É para isto que vale uma contradição. Avivam-se os laços empoeirados que retomam os lugares contrários da acalmia que se instalara. O corpo desce pelo turbilhão ensurdecedor, a mente tomada pela voragem dos ciclópicos pensamentos em sobressalto. Carência de sentir a cabeça a latejar, as dores de cabeça que parecem perfurar a visão com machados ensanguentados. Há um cansaço imorredoiro em tudo. Ou é antinomia da rotina – de qualquer rotina instalada –, ou somos ancoradouros que atraem estados de alma pungentes.
Convencemo-nos que a calmaria é patologia ao cabo de uns tempos.
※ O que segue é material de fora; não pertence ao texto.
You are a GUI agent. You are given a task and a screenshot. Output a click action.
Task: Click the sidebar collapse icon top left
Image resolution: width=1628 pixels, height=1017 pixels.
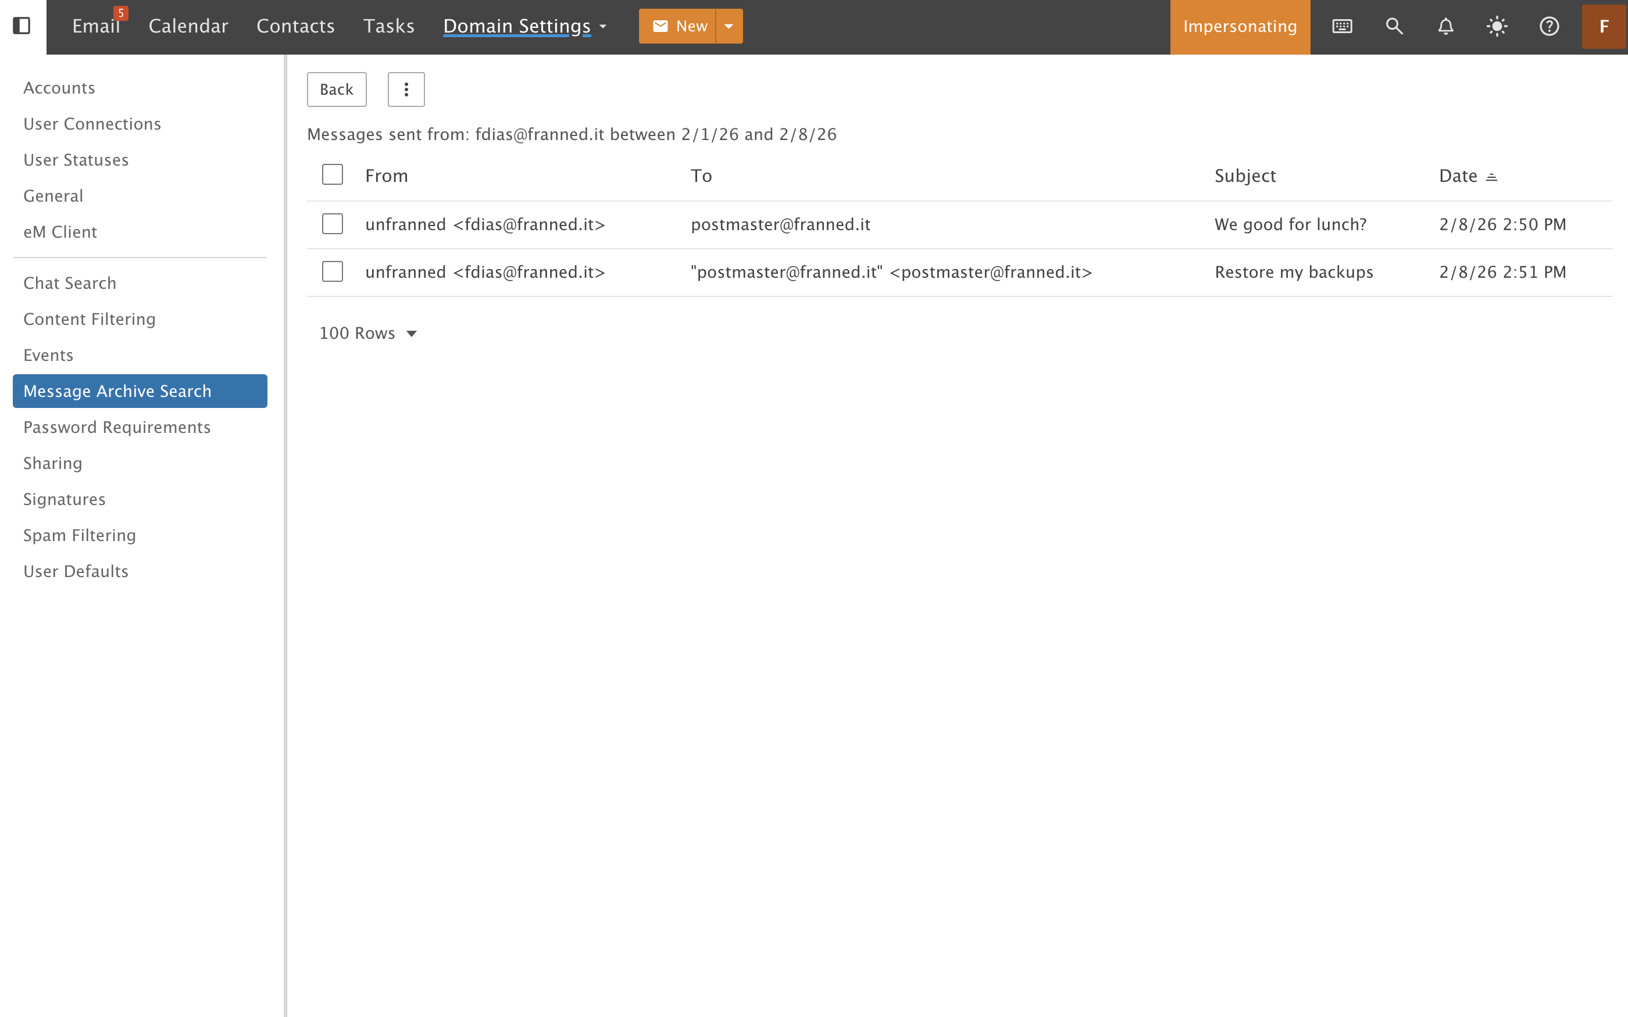[x=23, y=26]
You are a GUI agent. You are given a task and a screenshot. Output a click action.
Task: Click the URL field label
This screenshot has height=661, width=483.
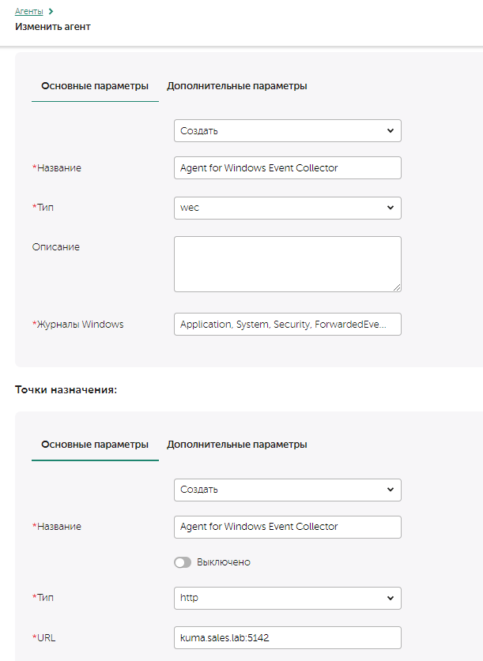coord(46,637)
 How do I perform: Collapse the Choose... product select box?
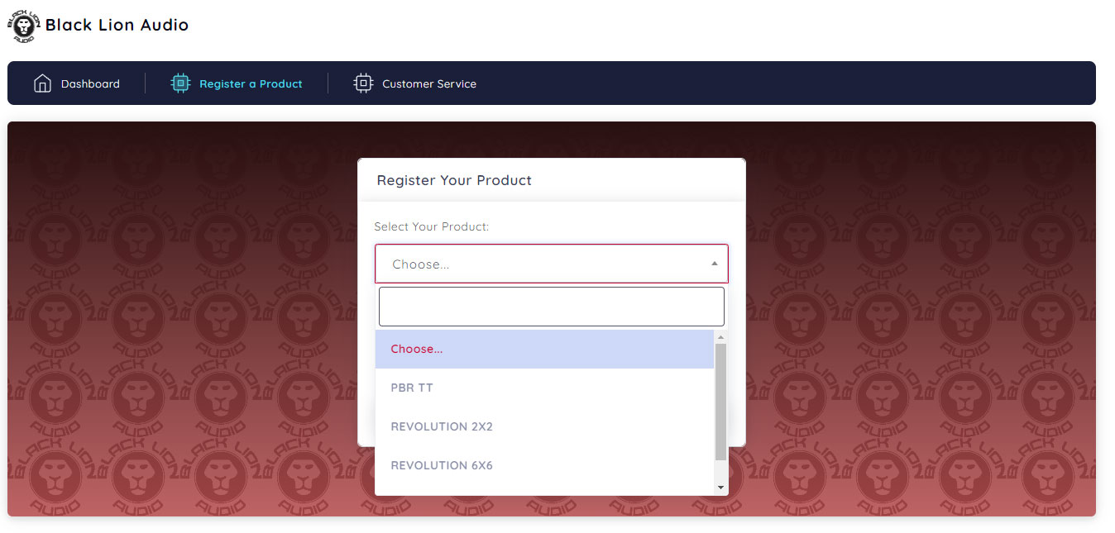point(552,264)
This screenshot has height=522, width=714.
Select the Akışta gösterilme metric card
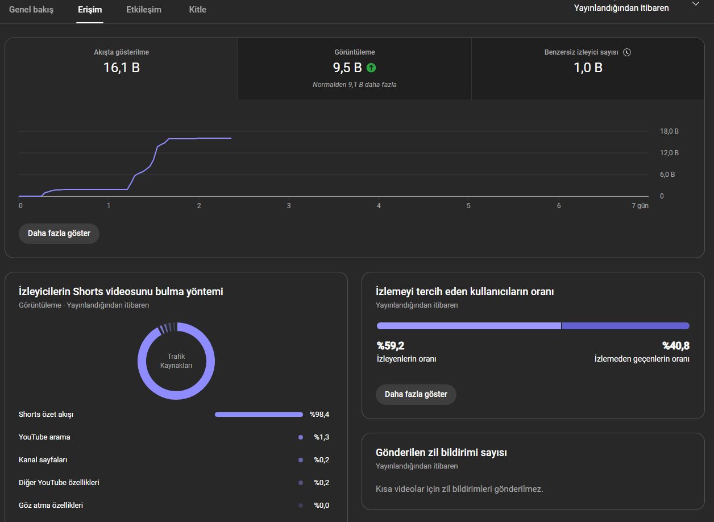[122, 69]
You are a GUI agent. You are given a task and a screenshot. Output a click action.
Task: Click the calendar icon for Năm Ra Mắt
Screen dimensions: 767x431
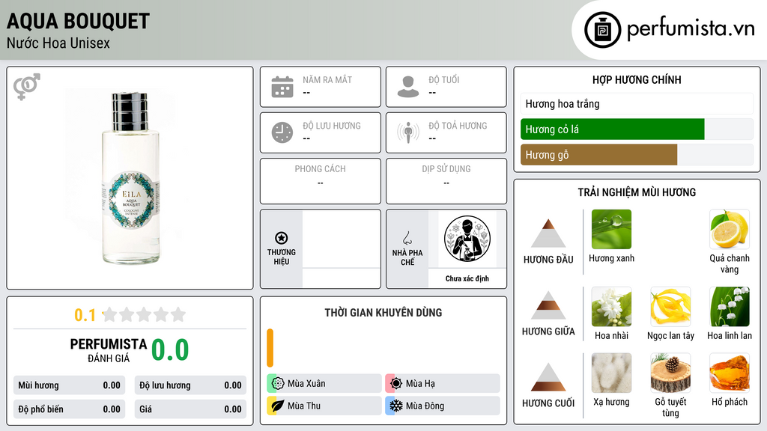(x=282, y=87)
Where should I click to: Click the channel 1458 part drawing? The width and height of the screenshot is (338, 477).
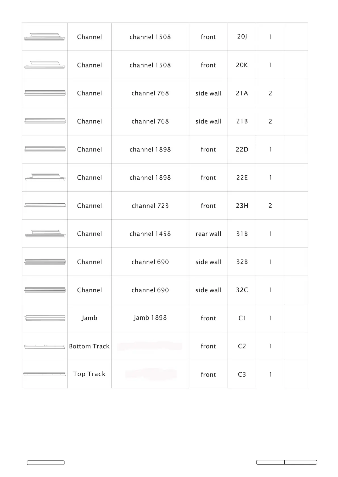[45, 234]
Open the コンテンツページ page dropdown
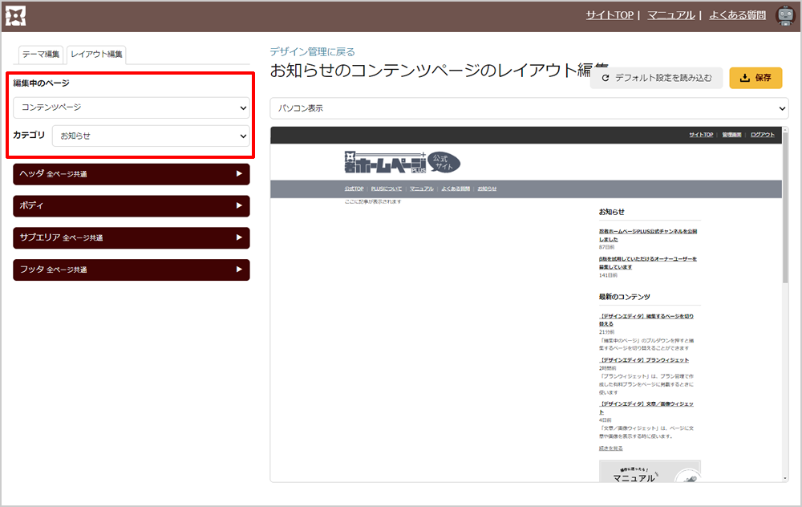This screenshot has height=507, width=802. point(132,107)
Nenhum navio de velas soltas avança contra as vagas se não houver ventos a favor. Os marinheiros passam por cima das capacidades quando o vento não está de feição e só a força braçal, pondo as velas a jeito, é que derrota as rajadas que alvoroçam o navio. Quando os ventos param de soprar e a nau estaca a marcha, os marinheiros arrimam à indolência. Precisam de ventos. Não querem sempre ventos a desfavor. Mas há alturas em que afinam a bússola à cata do vento enfastiado que arremete contra a embarcação. O desafio maior de todos: derrotar a monotonia, as sensações que são falazes repositórios de bonomia.
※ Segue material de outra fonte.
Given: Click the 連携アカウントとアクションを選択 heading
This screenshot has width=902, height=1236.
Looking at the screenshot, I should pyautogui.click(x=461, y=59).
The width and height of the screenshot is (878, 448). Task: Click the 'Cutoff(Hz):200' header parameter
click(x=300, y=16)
Os marinheiros enamoram-se da rebeldia dos ventos que sopram de frente e que encavalitam as ondas do mar contra a frágil proa do navio. Sentem as entranhas do navio a ranger os dentes de dor a cada tonelada de água que se esmaga contra a couraça. Encharcados em cada milímetro de corpo, inamovíveis diante do cansaço que se condensa nas largas horas de combate ao mar enfurecido, os marinheiros franzem a testa sem saberem se aquela é a viagem derradeira. Sem saberem se conseguem derrotar outra tempestade que despenteia a bonomia em que estiveram sentados dias a fio. Excita-os as dores que os consomem, o risco aviltante (porque faz temer pela sobrevivência), às vezes o sobressalto de saberem que estão no limiar de um muito alto precipício.
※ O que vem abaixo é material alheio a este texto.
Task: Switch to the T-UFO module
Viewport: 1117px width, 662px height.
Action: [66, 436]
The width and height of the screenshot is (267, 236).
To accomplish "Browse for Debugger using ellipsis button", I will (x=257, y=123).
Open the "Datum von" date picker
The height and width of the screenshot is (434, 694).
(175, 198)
Não se demovem. Se há fé que os mantém, é a de desafiarem o fio de prumo. Precisam de experimentar o contrário do que buscam. Pois sabem que o “sentir-se bem” perde conteúdo se não regressarem ao seu oposto. Se calhar, as categorias não se arrumam de maneira tão metódica. A confirmar-se que retomamos as desagradáveis sensações quando mergulhamos numa deriva pungente, é porque encontramos nessa deriva os sedimentos do que nos afiança um bem-estar – um qualquer bem-estar.
Uma contradição é uma contradição de si mesma. Dela não irradiam apenas as desagradáveis tonalidades com que as coisas se pintam. É pelos sentimentos contraditórios que damos alimento aos prazeres que o são apenas porque conhecemos o seu sinal contrário. Se nos cansamos de “sentir bem” e caímos na mortificação interior, é porque saí(re)mos da mortificação interior a saborear o “sentir bem” com outra intensidade. “Sentir mal” não é mal, é um bem necessário.